Entries shown: Begin

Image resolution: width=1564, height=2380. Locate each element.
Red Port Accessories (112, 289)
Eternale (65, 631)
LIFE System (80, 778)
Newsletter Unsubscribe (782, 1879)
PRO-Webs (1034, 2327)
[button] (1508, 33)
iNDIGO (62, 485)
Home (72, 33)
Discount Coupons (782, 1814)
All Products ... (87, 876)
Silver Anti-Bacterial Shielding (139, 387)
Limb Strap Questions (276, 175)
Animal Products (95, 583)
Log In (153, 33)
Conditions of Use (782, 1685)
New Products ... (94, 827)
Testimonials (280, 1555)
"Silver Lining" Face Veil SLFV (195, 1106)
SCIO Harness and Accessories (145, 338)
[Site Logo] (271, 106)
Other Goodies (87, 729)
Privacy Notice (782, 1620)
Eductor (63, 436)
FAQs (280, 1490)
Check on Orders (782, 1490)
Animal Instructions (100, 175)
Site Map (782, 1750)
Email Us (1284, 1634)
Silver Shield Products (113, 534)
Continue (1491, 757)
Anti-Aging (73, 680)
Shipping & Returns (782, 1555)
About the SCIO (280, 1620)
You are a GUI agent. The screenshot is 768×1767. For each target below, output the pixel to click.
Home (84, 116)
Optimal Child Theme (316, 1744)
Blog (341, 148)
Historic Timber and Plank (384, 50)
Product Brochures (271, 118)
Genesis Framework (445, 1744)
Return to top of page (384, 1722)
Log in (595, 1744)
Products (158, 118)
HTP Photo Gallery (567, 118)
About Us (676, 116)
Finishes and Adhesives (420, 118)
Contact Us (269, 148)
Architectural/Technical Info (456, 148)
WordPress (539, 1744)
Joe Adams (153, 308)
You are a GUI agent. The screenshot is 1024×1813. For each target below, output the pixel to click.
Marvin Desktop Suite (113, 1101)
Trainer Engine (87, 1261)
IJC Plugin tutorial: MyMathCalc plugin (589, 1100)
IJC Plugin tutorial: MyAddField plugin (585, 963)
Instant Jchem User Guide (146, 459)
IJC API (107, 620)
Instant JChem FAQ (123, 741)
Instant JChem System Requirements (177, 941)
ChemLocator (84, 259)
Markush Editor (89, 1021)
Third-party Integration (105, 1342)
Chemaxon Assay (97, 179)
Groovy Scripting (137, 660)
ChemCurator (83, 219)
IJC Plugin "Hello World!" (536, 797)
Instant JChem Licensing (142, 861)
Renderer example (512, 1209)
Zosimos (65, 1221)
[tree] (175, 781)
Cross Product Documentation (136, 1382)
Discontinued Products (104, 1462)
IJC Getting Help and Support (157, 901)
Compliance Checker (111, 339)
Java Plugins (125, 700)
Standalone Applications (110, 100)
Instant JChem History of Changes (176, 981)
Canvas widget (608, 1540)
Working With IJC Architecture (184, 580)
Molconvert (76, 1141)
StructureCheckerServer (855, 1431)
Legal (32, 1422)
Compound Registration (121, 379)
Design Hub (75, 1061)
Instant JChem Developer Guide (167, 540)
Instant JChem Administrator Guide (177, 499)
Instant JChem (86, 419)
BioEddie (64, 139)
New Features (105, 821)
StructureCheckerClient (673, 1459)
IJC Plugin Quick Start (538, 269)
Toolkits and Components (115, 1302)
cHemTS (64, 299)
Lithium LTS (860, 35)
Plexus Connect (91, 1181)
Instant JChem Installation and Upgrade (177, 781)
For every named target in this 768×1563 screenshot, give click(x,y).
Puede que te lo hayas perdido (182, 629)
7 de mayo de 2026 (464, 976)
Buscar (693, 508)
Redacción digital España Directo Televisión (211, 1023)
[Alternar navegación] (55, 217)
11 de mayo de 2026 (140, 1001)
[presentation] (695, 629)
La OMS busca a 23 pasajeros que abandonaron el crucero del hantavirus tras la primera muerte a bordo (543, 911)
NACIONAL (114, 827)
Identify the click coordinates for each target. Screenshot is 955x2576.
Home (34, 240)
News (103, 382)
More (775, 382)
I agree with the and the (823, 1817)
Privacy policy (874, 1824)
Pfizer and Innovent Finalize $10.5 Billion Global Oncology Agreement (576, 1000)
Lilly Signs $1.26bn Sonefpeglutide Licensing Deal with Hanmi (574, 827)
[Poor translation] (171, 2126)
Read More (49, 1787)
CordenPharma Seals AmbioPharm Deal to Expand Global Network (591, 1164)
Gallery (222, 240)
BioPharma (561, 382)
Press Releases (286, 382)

Entries shown: End

- What you should do: All of the entries above, written out exactly, make up the reply.

- Exercise solution:
Image resolution: width=1564, height=2380. Locate each element.
Red Port Accessories (112, 289)
Eternale (65, 631)
LIFE System (80, 778)
Newsletter Unsubscribe (782, 1879)
PRO-Webs (1034, 2327)
[button] (1508, 33)
iNDIGO (62, 485)
Home (72, 33)
Discount Coupons (782, 1814)
All Products ... (87, 876)
Silver Anti-Bacterial Shielding (139, 387)
Limb Strap Questions (276, 175)
Animal Products (95, 583)
Log In (153, 33)
Conditions of Use (782, 1685)
New Products ... (94, 827)
Testimonials (280, 1555)
"Silver Lining" Face Veil SLFV (195, 1106)
SCIO Harness and Accessories (145, 338)
[Site Logo] (271, 106)
Other Goodies (87, 729)
Privacy Notice (782, 1620)
Eductor (63, 436)
FAQs (280, 1490)
Check on Orders (782, 1490)
Animal Instructions (100, 175)
Site Map (782, 1750)
Email Us (1284, 1634)
Silver Shield Products (113, 534)
Continue (1491, 757)
Anti-Aging (73, 680)
Shipping & Returns (782, 1555)
About the SCIO (280, 1620)
You are a GUI agent. The screenshot is 768×1767. For each target below, output the pixel to click.
Home (84, 116)
Optimal Child Theme (316, 1744)
Blog (341, 148)
Historic Timber and Plank (384, 50)
Product Brochures (271, 118)
Genesis Framework (445, 1744)
Return to top of page (384, 1722)
Log in (595, 1744)
Products (158, 118)
HTP Photo Gallery (567, 118)
About Us (676, 116)
Finishes and Adhesives (420, 118)
Contact Us (269, 148)
Architectural/Technical Info (456, 148)
WordPress (539, 1744)
Joe Adams (153, 308)
You are a GUI agent. The screenshot is 1024×1813. For each target below, output the pixel to click.
Marvin Desktop Suite (113, 1101)
Trainer Engine (87, 1261)
IJC Plugin tutorial: MyMathCalc plugin (589, 1100)
IJC Plugin tutorial: MyAddField plugin (585, 963)
Instant Jchem User Guide (146, 459)
IJC API (107, 620)
Instant JChem FAQ (123, 741)
Instant JChem System Requirements (177, 941)
ChemLocator (84, 259)
Markush Editor (89, 1021)
Third-party Integration (105, 1342)
Chemaxon Assay (97, 179)
Groovy Scripting (137, 660)
ChemCurator (83, 219)
IJC Plugin "Hello World!" (536, 797)
Instant JChem Licensing (142, 861)
Renderer example (512, 1209)
Zosimos (65, 1221)
[tree] (175, 781)
Cross Product Documentation (136, 1382)
Discontinued Products (104, 1462)
IJC Getting Help and Support (157, 901)
Compliance Checker (111, 339)
Java Plugins (125, 700)
Standalone Applications (110, 100)
Instant JChem History of Changes (176, 981)
Canvas widget (608, 1540)
Working With IJC Architecture (184, 580)
Molconvert (76, 1141)
StructureCheckerServer (855, 1431)
Legal (32, 1422)
Compound Registration (121, 379)
Design Hub (75, 1061)
Instant JChem Developer Guide (167, 540)
Instant JChem Administrator Guide (177, 499)
Instant JChem (86, 419)
BioEddie (64, 139)
New Features (105, 821)
StructureCheckerClient (673, 1459)
IJC Plugin Quick Start (538, 269)
Toolkits and Components (115, 1302)
cHemTS (64, 299)
Lithium LTS (860, 35)
Plexus Connect (91, 1181)
Instant JChem Installation and Upgrade (177, 781)
For every named target in this 768×1563 screenshot, give click(x,y).
Puede que te lo hayas perdido (182, 629)
7 de mayo de 2026 (464, 976)
Buscar (693, 508)
Redacción digital España Directo Televisión (211, 1023)
[Alternar navegación] (55, 217)
11 de mayo de 2026 (140, 1001)
[presentation] (695, 629)
La OMS busca a 23 pasajeros que abandonaron el crucero del hantavirus tras la primera muerte a bordo (543, 911)
NACIONAL (114, 827)
Identify the click coordinates for each target. Screenshot is 955x2576.
Home (34, 240)
News (103, 382)
More (775, 382)
I agree with the and the (823, 1817)
Privacy policy (874, 1824)
Pfizer and Innovent Finalize $10.5 Billion Global Oncology Agreement (576, 1000)
Lilly Signs $1.26bn Sonefpeglutide Licensing Deal with Hanmi (574, 827)
[Poor translation] (171, 2126)
Read More (49, 1787)
CordenPharma Seals AmbioPharm Deal to Expand Global Network (591, 1164)
Gallery (222, 240)
BioPharma (561, 382)
Press Releases (286, 382)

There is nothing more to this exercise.